Injuries of the spine
In addition to the conservative treatment of vertebral fractures, there are various methods for the surgical treatment of fractures. Orthosis and stabilization with bone cement (kyphoplasty) is very well suited for the minimally invasive treatment of osteoporotic vertebral fractures.
Unstable fractures frequently require complex surgery. In this case, what is referred to as an “internal fixator” or additional partial replacement of the fractured vertebral body is used. Again, minimally invasive techniques are employed to implant the “internal fixator” or the vertebral body replacement.
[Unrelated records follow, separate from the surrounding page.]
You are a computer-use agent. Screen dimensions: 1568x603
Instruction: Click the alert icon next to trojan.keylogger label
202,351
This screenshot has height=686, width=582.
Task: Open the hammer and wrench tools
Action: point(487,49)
Pediatric traumatology is understood to be the treatment of bone, joint, muscle and tendon injuries in children. Injuries during childhood are special, since they occur in a growing organism. For this reason, the treatment of bone fractures and joint dislocations in childhood requires special expertise that takes the special characteristics of the growing skeleton into consideration.
The compensatory and repair mechanisms of children differ from those in adults. Efficient treatment of bone fractures in children must always involve the consideration of corrective mechanisms in the growing skeleton according to age.
Klinikum Erding offers the full range of pediatric traumatology services; besides conservative treatment methods using cast immobilisation, Klinikum Erding employs in particular minimally invasive surgical techniques appropriate for children by means of transfixion wires or internal splints.